Looks like this privacy thing only works one way.
 
It wa my understanding that a detective can run your phone records during the course of an investigation without a warrant. I'm not sure how this differs.

Do you sign a contract when you sign up for phone service that restricts the phone company from divulging you records? I didn't think so. Additionally, since phone lines are technically owned by the "people" and only maintained by the phone company by a federal and local tax, how is this any different than requesting the minutes of the latest schoolboard meeting or information from any other "public" entity?
 
[quote name='bmulligan']It wa my understanding that a detective can run your phone records during the course of an investigation without a warrant. I'm not sure how this differs.
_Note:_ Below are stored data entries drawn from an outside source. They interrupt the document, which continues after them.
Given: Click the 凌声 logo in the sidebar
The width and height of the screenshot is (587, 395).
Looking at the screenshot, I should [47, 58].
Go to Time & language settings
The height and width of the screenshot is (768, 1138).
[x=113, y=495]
Do you sign a contract when you sign up for phone service that restricts the phone company from divulging you records? I didn't think so. Additionally, since phone lines are technically owned by the "people" and only maintained by the phone company by a federal and local tax, how is this any different than requesting the minutes of the latest schoolboard meeting or information from any other "public" entity?[/quote]

The difference here from your detective hypo is that the detective would usually have to go to Court to show probable cause and get a warrant to force the phone company to disclose private information. Where the information was obtained by a warrantless search and seizure, the defendant could then go to court to challenge the S&S as unconstitutionally violative of the 4th A. Moreover I think all the detective could get would be a record of calls, not the substantive content as the government got in this situation (warrantless wiretaps). This legislation would remove the requirement that the government get a warrant and would abolish access to the courts after the questionable search and siezure.

The difference from my phonecalls/emails/text messages and all other forms of communication I use phone lines to send is that these are not matters of public record, whereas school board minutes are. There is no reasonable expectation of privacy in public records unlike my private conversations.